# Task objective:
With the pictures left out, write every entry down exactly.

# Stored items:
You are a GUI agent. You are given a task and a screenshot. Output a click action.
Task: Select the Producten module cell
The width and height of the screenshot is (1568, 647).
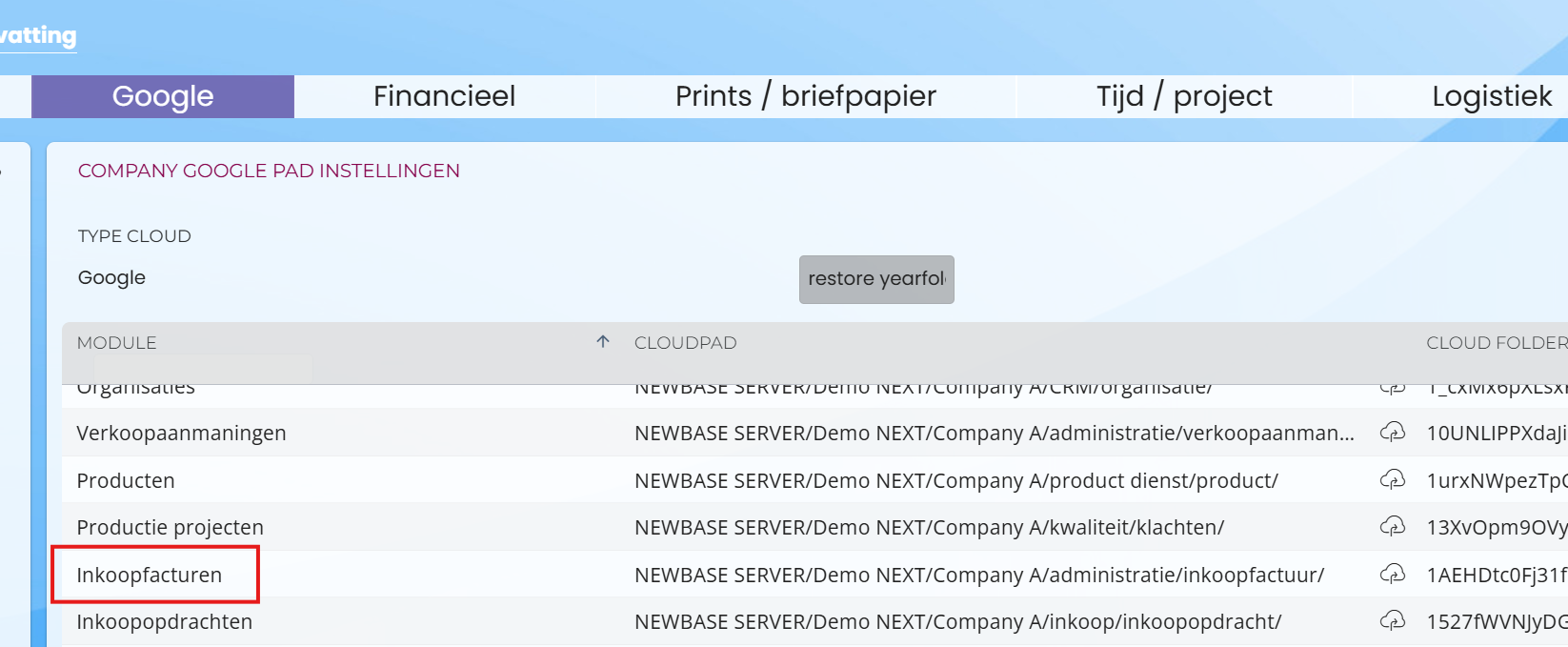[x=126, y=481]
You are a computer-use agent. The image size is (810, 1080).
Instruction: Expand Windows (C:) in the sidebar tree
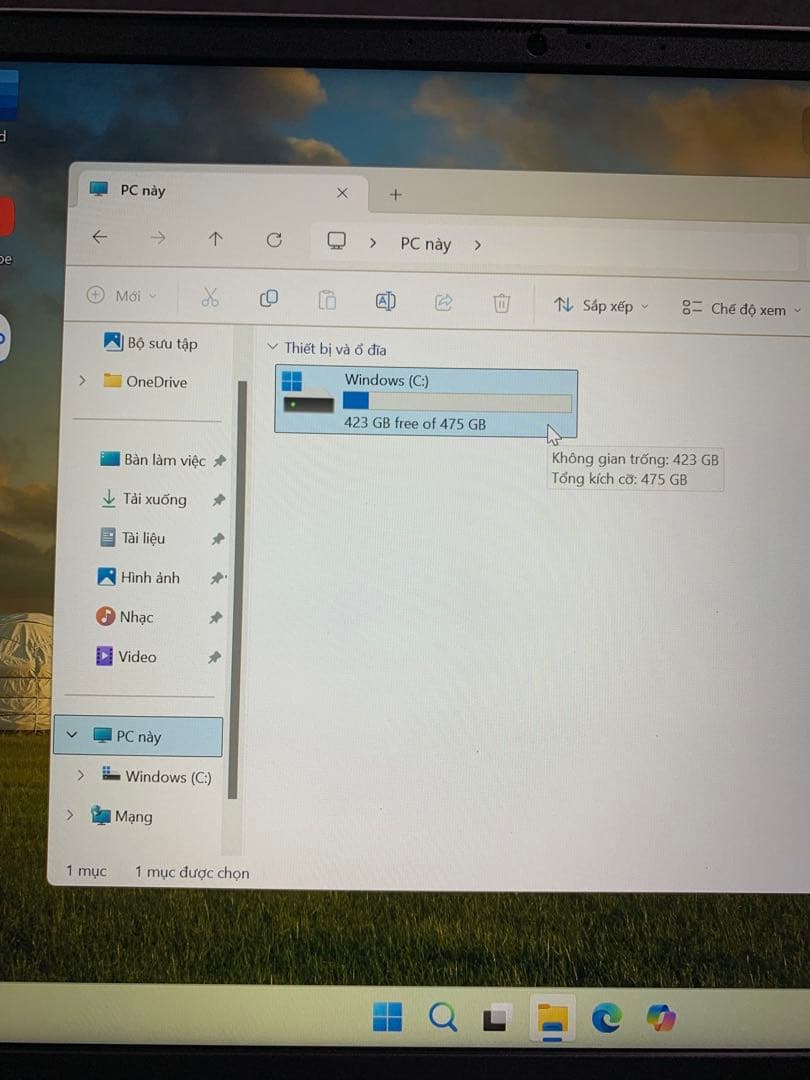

# Solution to this task:
You are a GUI agent. You are given a task and a screenshot. Output a click action.
Task: Select the Producten module cell
The width and height of the screenshot is (1568, 647).
[x=126, y=481]
You are a computer-use agent. The image size is (810, 1080).
Instruction: Expand Windows (C:) in the sidebar tree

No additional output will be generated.